WHAT TO WORK ON.
For the entries that follow, restate word for word the line containing "Save changes with the Enregistrer button", the line containing "Click the Select", and every line that lies between them.

DATA FOR THIS TASK.
____________________

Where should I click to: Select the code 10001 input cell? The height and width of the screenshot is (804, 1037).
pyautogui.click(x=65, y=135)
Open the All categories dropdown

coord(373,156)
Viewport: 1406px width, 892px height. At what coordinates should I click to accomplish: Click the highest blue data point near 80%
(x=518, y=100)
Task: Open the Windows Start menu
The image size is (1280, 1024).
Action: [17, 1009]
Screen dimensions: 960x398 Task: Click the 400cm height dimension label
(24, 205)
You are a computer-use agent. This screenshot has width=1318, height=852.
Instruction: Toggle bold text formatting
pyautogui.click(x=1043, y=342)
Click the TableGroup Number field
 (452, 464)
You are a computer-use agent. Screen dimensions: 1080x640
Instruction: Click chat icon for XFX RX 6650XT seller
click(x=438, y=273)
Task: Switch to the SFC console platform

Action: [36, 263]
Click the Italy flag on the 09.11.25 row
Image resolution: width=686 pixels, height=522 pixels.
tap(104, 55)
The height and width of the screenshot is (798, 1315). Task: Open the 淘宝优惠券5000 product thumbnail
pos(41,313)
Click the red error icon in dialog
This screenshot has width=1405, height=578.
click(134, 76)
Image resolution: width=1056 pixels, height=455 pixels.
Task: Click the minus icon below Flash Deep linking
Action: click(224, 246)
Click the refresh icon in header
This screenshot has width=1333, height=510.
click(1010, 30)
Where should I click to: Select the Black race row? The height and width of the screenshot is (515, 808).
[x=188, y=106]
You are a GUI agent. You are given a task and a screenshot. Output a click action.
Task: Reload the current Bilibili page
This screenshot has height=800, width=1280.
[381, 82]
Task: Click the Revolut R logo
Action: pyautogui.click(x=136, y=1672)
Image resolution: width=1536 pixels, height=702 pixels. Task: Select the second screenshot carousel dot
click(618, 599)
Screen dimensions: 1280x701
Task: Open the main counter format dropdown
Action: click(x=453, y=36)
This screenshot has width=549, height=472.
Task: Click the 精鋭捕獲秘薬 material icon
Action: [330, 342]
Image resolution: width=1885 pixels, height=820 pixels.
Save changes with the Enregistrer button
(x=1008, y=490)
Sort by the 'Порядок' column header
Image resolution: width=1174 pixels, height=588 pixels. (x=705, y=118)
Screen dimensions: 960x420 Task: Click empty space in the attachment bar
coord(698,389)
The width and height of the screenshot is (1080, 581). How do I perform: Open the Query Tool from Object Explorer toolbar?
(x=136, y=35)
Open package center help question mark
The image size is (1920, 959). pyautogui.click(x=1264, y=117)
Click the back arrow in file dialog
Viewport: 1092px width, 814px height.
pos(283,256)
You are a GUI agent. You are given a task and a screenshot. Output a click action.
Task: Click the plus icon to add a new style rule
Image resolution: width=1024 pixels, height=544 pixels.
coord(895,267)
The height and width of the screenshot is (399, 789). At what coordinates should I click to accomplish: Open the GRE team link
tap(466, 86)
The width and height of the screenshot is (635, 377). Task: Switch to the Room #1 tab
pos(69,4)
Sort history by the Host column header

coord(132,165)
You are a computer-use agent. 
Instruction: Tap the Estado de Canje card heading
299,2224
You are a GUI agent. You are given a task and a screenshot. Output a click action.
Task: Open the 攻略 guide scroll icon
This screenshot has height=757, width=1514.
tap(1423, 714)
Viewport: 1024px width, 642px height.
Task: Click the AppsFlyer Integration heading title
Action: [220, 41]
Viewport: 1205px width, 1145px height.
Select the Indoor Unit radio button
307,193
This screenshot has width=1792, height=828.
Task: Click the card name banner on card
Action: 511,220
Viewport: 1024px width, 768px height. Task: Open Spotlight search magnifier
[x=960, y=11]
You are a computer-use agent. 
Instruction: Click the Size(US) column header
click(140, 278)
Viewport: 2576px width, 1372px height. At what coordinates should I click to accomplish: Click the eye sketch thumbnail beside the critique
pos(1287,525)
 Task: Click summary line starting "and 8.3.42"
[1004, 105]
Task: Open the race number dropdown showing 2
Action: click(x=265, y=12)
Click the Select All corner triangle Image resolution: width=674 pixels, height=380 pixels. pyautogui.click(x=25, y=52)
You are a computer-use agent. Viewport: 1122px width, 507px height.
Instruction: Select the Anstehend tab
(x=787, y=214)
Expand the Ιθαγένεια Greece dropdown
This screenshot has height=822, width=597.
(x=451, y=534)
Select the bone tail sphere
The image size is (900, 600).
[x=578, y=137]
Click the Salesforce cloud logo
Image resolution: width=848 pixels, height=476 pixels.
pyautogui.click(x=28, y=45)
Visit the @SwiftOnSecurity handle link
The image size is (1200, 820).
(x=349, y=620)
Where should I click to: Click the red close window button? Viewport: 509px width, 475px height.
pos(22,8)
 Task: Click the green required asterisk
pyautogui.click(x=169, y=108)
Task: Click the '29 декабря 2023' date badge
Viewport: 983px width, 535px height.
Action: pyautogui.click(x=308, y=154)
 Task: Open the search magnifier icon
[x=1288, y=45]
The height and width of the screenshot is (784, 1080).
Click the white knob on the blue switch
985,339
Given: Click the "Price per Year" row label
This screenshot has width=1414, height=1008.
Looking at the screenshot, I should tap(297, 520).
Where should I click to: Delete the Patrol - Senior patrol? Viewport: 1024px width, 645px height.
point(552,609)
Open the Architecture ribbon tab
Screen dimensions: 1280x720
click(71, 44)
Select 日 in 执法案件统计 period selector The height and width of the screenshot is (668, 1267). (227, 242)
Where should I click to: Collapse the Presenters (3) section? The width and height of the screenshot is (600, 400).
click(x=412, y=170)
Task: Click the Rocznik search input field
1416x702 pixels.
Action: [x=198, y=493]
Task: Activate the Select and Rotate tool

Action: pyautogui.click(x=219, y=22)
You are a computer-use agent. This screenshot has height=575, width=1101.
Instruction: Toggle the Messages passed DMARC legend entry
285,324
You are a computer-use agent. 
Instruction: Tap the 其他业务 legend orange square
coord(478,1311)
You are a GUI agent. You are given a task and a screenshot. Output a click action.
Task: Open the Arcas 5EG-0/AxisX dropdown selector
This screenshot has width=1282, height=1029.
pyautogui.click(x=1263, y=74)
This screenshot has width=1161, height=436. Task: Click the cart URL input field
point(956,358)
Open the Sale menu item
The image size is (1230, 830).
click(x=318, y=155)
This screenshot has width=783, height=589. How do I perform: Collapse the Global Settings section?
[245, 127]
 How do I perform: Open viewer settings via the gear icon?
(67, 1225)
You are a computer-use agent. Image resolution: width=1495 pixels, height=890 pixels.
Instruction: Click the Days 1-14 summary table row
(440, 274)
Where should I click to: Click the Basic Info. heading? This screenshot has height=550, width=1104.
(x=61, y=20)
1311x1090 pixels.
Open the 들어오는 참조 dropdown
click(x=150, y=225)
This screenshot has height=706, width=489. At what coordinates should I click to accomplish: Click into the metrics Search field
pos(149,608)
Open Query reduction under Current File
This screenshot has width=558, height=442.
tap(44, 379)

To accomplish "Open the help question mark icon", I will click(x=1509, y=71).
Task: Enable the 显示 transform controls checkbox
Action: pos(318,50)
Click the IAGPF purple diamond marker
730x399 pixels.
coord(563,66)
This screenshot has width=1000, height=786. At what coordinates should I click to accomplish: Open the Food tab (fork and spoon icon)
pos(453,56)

____________________

WORKED SOLUTION.
Save changes with the Enregistrer button
(x=1008, y=490)
Sort by the 'Порядок' column header
Image resolution: width=1174 pixels, height=588 pixels. (x=705, y=118)
Screen dimensions: 960x420 Task: Click empty space in the attachment bar
coord(698,389)
The width and height of the screenshot is (1080, 581). How do I perform: Open the Query Tool from Object Explorer toolbar?
(x=136, y=35)
Open package center help question mark
The image size is (1920, 959). pyautogui.click(x=1264, y=117)
Click the back arrow in file dialog
Viewport: 1092px width, 814px height.
pos(283,256)
You are a GUI agent. You are given a task and a screenshot. Output a click action.
Task: Click the plus icon to add a new style rule
Image resolution: width=1024 pixels, height=544 pixels.
coord(895,267)
The height and width of the screenshot is (399, 789). At what coordinates should I click to accomplish: Open the GRE team link
tap(466, 86)
The width and height of the screenshot is (635, 377). Task: Switch to the Room #1 tab
pos(69,4)
Sort history by the Host column header

coord(132,165)
You are a computer-use agent. 
Instruction: Tap the Estado de Canje card heading
299,2224
You are a GUI agent. You are given a task and a screenshot. Output a click action.
Task: Open the 攻略 guide scroll icon
This screenshot has height=757, width=1514.
tap(1423, 714)
Viewport: 1024px width, 642px height.
Task: Click the AppsFlyer Integration heading title
Action: [220, 41]
Viewport: 1205px width, 1145px height.
Select the Indoor Unit radio button
307,193
This screenshot has width=1792, height=828.
Task: Click the card name banner on card
Action: 511,220
Viewport: 1024px width, 768px height. Task: Open Spotlight search magnifier
[x=960, y=11]
You are a computer-use agent. 
Instruction: Click the Size(US) column header
click(140, 278)
Viewport: 2576px width, 1372px height. At what coordinates should I click to accomplish: Click the eye sketch thumbnail beside the critique
pos(1287,525)
 Task: Click summary line starting "and 8.3.42"
[1004, 105]
Task: Open the race number dropdown showing 2
Action: click(x=265, y=12)
Click the Select All corner triangle Image resolution: width=674 pixels, height=380 pixels. pyautogui.click(x=25, y=52)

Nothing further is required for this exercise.